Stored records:
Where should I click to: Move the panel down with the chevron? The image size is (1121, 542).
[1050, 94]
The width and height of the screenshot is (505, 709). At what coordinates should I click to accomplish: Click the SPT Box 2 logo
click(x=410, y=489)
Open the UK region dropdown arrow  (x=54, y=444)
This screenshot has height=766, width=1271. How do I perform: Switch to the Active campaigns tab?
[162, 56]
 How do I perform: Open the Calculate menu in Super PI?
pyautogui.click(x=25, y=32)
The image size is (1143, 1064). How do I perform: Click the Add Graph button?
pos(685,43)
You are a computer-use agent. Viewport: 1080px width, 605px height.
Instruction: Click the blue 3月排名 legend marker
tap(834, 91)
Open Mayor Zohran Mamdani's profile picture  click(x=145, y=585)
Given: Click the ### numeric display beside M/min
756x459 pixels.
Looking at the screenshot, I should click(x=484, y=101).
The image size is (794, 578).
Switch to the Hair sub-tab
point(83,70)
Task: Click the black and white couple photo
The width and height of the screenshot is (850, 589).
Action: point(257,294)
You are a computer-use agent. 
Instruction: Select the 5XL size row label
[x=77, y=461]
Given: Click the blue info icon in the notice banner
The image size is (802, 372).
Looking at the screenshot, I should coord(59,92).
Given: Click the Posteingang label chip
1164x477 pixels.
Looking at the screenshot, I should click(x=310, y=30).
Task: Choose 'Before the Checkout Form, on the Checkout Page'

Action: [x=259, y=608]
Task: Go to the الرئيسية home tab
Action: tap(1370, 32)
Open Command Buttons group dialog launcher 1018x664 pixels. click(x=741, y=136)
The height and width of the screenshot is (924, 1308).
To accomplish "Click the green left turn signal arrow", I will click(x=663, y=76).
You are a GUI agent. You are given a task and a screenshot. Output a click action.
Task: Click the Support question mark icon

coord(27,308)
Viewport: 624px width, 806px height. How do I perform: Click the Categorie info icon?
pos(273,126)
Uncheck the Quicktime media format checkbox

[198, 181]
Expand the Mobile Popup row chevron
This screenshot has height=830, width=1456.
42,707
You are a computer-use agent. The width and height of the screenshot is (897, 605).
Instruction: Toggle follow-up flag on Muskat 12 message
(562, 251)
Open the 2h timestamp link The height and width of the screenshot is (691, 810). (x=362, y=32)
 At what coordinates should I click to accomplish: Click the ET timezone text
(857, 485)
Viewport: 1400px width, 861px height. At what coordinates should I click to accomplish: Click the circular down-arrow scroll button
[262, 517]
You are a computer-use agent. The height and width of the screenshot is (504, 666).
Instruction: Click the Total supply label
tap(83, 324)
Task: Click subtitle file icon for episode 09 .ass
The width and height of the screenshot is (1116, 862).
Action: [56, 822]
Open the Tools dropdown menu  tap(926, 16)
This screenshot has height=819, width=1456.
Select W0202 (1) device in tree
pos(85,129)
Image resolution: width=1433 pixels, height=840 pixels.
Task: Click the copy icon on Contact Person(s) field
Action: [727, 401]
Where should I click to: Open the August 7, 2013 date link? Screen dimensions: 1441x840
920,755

**EXERCISE DESCRIPTION**
Above are the records; from them, give again exactly the lines from the one containing "Open the UK" to the one containing "Expand the Mobile Popup row chevron", both lines included, and nothing more.

**OUTPUT OF THE TASK**
Open the UK region dropdown arrow  (x=54, y=444)
This screenshot has height=766, width=1271. How do I perform: Switch to the Active campaigns tab?
[162, 56]
 How do I perform: Open the Calculate menu in Super PI?
pyautogui.click(x=25, y=32)
The image size is (1143, 1064). How do I perform: Click the Add Graph button?
pos(685,43)
You are a computer-use agent. Viewport: 1080px width, 605px height.
Instruction: Click the blue 3月排名 legend marker
tap(834, 91)
Open Mayor Zohran Mamdani's profile picture  click(x=145, y=585)
Given: Click the ### numeric display beside M/min
756x459 pixels.
Looking at the screenshot, I should click(x=484, y=101).
The image size is (794, 578).
Switch to the Hair sub-tab
point(83,70)
Task: Click the black and white couple photo
The width and height of the screenshot is (850, 589).
Action: point(257,294)
You are a computer-use agent. 
Instruction: Select the 5XL size row label
[x=77, y=461]
Given: Click the blue info icon in the notice banner
The image size is (802, 372).
Looking at the screenshot, I should coord(59,92).
Given: Click the Posteingang label chip
1164x477 pixels.
Looking at the screenshot, I should click(x=310, y=30).
Task: Choose 'Before the Checkout Form, on the Checkout Page'

Action: [x=259, y=608]
Task: Go to the الرئيسية home tab
Action: tap(1370, 32)
Open Command Buttons group dialog launcher 1018x664 pixels. click(x=741, y=136)
The height and width of the screenshot is (924, 1308).
To accomplish "Click the green left turn signal arrow", I will click(x=663, y=76).
You are a GUI agent. You are given a task and a screenshot. Output a click action.
Task: Click the Support question mark icon

coord(27,308)
Viewport: 624px width, 806px height. How do I perform: Click the Categorie info icon?
pos(273,126)
Uncheck the Quicktime media format checkbox

[198, 181]
Expand the Mobile Popup row chevron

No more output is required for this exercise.